Turning a regulation into testable code

How to take a dense statute from primary source to an audit-ready detector — separating literal text from enforcement practice, and deriving tests from the regulation itself.

Engineers usually meet a regulation as a PDF and a deadline. The instinct is to read it once, translate the sentences literally into if statements, and move on. That produces software that is wrong in exactly the ways that matter, because the literal text and the way a rule is actually enforced routinely diverge.

Here is the method I use to take a regulation from primary source to code you can defend line-by-line in an audit.
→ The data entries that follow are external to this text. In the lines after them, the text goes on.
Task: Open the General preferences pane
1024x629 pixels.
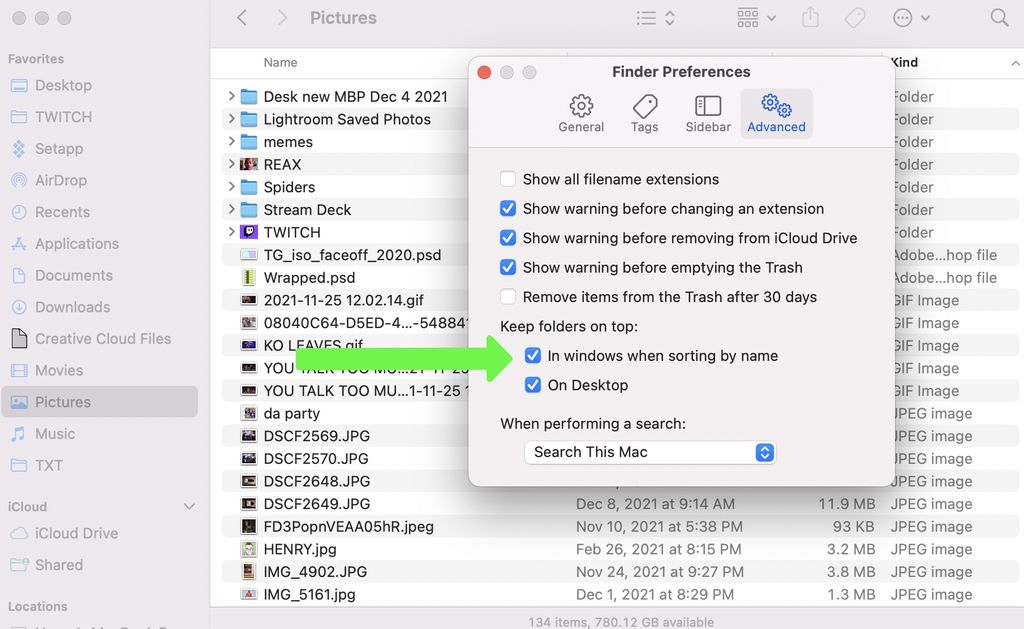Action: (581, 112)
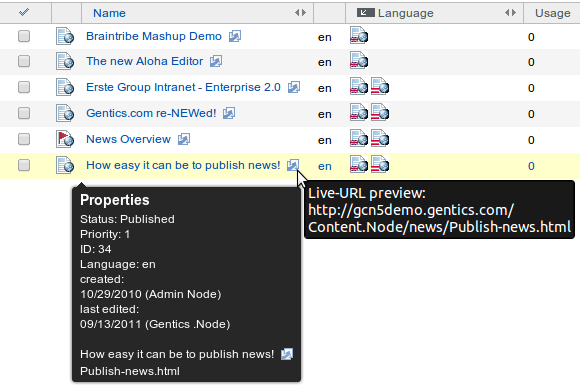Screen dimensions: 580x387
Task: Click live preview icon beside How easy it can be
Action: [293, 165]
Read the primary source, not a summary

Summaries are written by people who already decided what matters. A compliance engine fails on the cases the summary skipped. So the first step is unglamorous: read the actual articles, the implementing decisions, the official guidance notes, and — this is the part most people miss — the enforcement practice.

Separate the rule from how it's enforced

The core data structure is one entry per clause:

statutory_rule — what the text literally says.
enforcement_overlay — how authorities actually apply it, which often differs.
divergence_note — where, and why, the two pull apart.

Mark the overlay as the binding behaviour and keep the statutory rule as a citation. Now the detector has a single source of truth, but the divergence stays auditable — when someone asks "why does the engine flag this?", you can point to both the text and the practice.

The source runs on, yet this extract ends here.